A experiência da província de Ontário, no Canadá, foi abordada por  Walter Patrick Wodchis, pesquisador da Universidade de Toronto. Ele explicou que lá o maior problema a ser enfrentado é a multimorbidade, ou seja, pacientes que têm ao mesmo tempo duas ou mais condições crônicas. Estas pessoas acabam consumindo uma parte desproporcional do orçamento da saúde. Atualmente dois terços do orçamento total são dedicados a tratar pessoas com mais de duas doenças crônicas, que representam 5% da população. O desafio da província é, portanto, equilibrar esse orçamento e atender bem a estas pessoas, em geral idosos.
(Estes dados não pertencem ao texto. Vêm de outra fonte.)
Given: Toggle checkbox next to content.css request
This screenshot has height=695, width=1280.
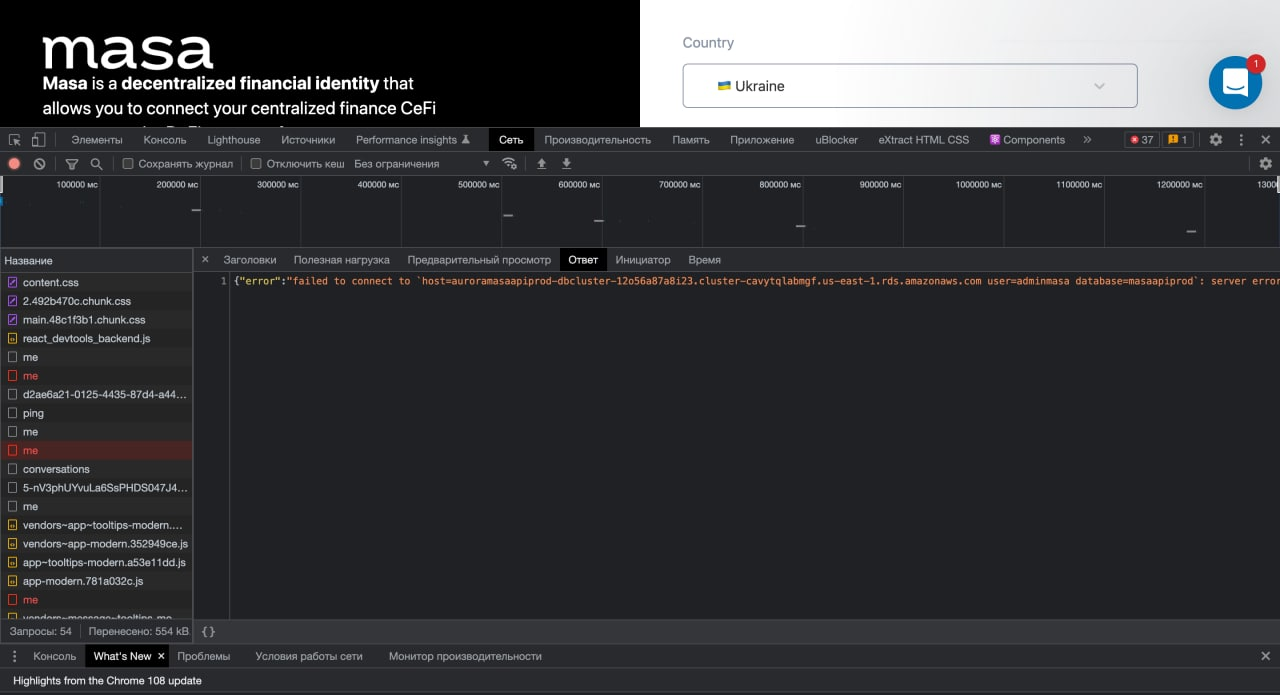Looking at the screenshot, I should tap(13, 282).
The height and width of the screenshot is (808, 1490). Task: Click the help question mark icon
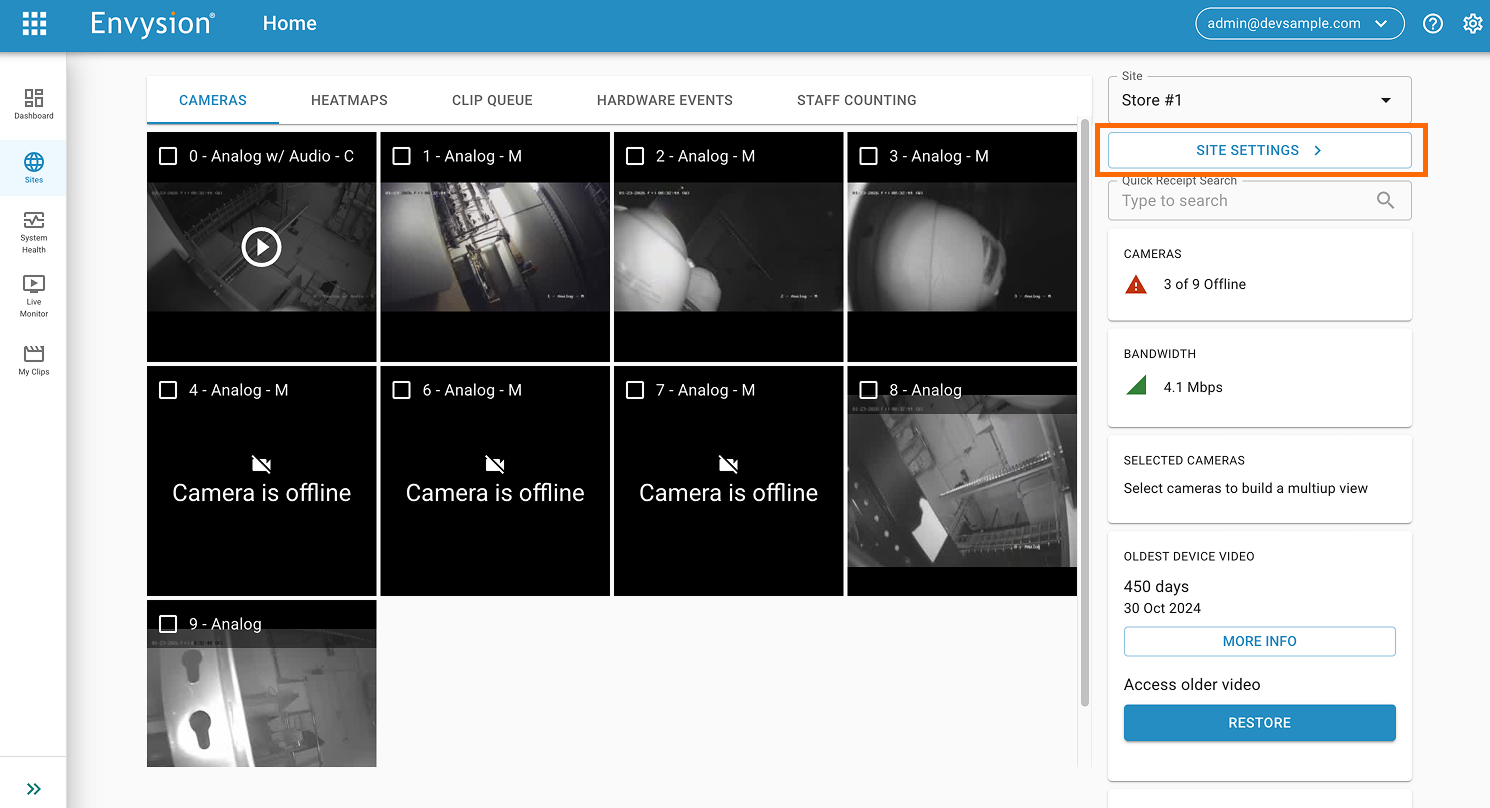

Para isso, a solução buscada foi ouvir o paciente, buscando entender as necessidades individuais e estabelecer relações de confiança. O programa Health Link tem como centro o paciente, que tem à sua disposição uma equipe multidisciplinar que busca combinar diferentes modelos de atenção, como a atenção primária, hospitalar, comunitária e domiciliar, em uma determinada área geográfica. O programa desenha um plano de cuidado específico para cada pessoa com múltiplas condições crônicas e trabalha em conjunto com a família e o paciente para que ele receba o cuidado necessário. Para Wodchis, a força do programa está na constante avaliação, que permite que se saiba o que está funcionando e o que precisa melhorar. Esta é, para ele, a principal inovação. O pesquisador define o sucesso do programa na relação gerada entre pacientes e os provedores. “Sou um autonomista. Toda vez que vejo algo que funciona, funciona porque existe relação e confiança entre paciente e os provedores de saúde”, declara.